In [1]:
!pip install chromadb sentence-transformers --quiet
!pip install ipywidgets



In [2]:
import json
from chromadb import PersistentClient
from sentence_transformers import SentenceTransformer
model = SentenceTransformer("all-MiniLM-L6-v2")

def embed(text):
    return model.encode(text).tolist()  # Chroma requires Python lists

In [3]:
hr_data = [
    {
        "question": "Tell me about yourself",
        "ideal_answer": "A structured response focusing on background, experience, and relevance to the role."
    },
    {
        "question": "Describe a challenge you overcame",
        "ideal_answer": "Use STAR method: Situation, Task, Action, Result. Highlight learning and impact."
    }
]

technical_data = [
    {
        "question": "Explain OOP concepts",
        "ideal_answer": "OOP includes Encapsulation, Inheritance, Polymorphism, Abstraction. Provide examples."
    },
    {
        "question": "What are Python decorators?",
        "ideal_answer": "Decorators wrap a function to extend behavior without modifying the function."
    }
]

all_data = hr_data + technical_data


# ======================================================
# 5. Initialize NEW Chroma DB Client (Fixed)
# ======================================================
client = PersistentClient(path="vector_db")

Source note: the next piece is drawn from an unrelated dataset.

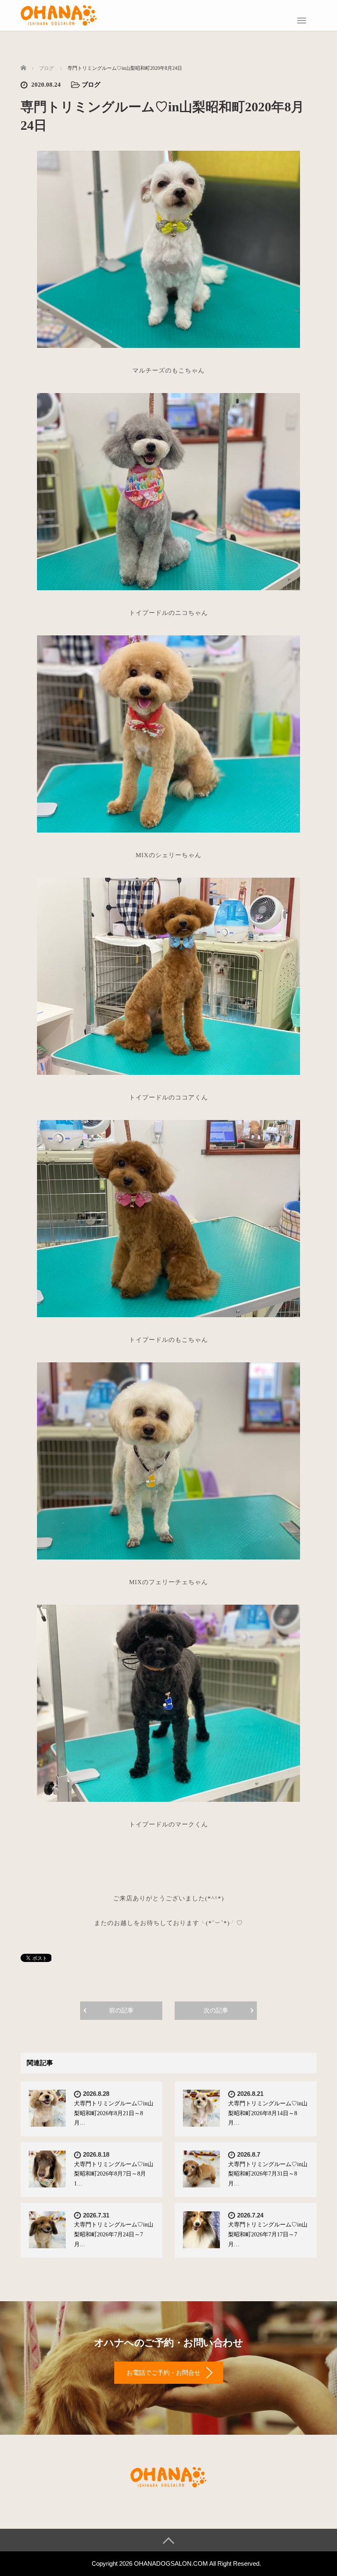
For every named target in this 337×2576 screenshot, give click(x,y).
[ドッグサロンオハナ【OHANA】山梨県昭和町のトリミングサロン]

collection = client.get_or_create_collection(
    name="interview_knowledge",
    metadata={"hnsw:space": "cosine"}   # similarity metric
)

print("Vector DB ready!")


# ======================================================
# 6. Ingest Data into Chroma DB
# ======================================================
ids = []
documents = []
embeddings = []
metadatas = []

for i, item in enumerate(all_data):
    vec = embed(item["ideal_answer"])

    ids.append(f"doc_{i}")
    documents.append(item["ideal_answer"])
    embeddings.append(vec)
    metadatas.append({"question": item["question"]})

collection.add(
    ids=ids,
    embeddings=embeddings,
    documents=documents,
    metadatas=metadatas
)

print("Data ingestion complete!")


# ======================================================
# 7. Search Function
# ======================================================
def search_similar(text, top_k=3):
    query_vec = embed(text)
    results = collection.query(
        query_embeddings=[query_vec],
        n_results=top_k
    )
    return results


# ======================================================
# 8. Test Search
# ======================================================
query = "Polymorphism allows methods to behave differently."
results = search_similar(query)

print("\n===== SEARCH RESULTS =====")
for i in range(len(results["documents"][0])):
    print(f"\nResult {i+1}:")
    print("Score:", results["distances"][0][i])
    print("Question:", results["metadatas"][0][i]["question"])
    print("Ideal Answer:", results["documents"][0][i])

Vector DB ready!
Data ingestion complete!

===== SEARCH RESULTS =====

Result 1:
Score: 0.4635941982269287
Question: Explain OOP concepts
Ideal Answer: OOP includes Encapsulation, Inheritance, Polymorphism, Abstraction. Provide examples.

Result 2:
Score: 0.6978434920310974
Question: What are Python decorators?
Ideal Answer: Decorators wrap a function to extend behavior without modifying the function.

Result 3:
Score: 0.8762738704681396
Question: Describe a challenge you overcame
Ideal Answer: Use STAR method: Situation, Task, Action, Result. Highlight learning and impact.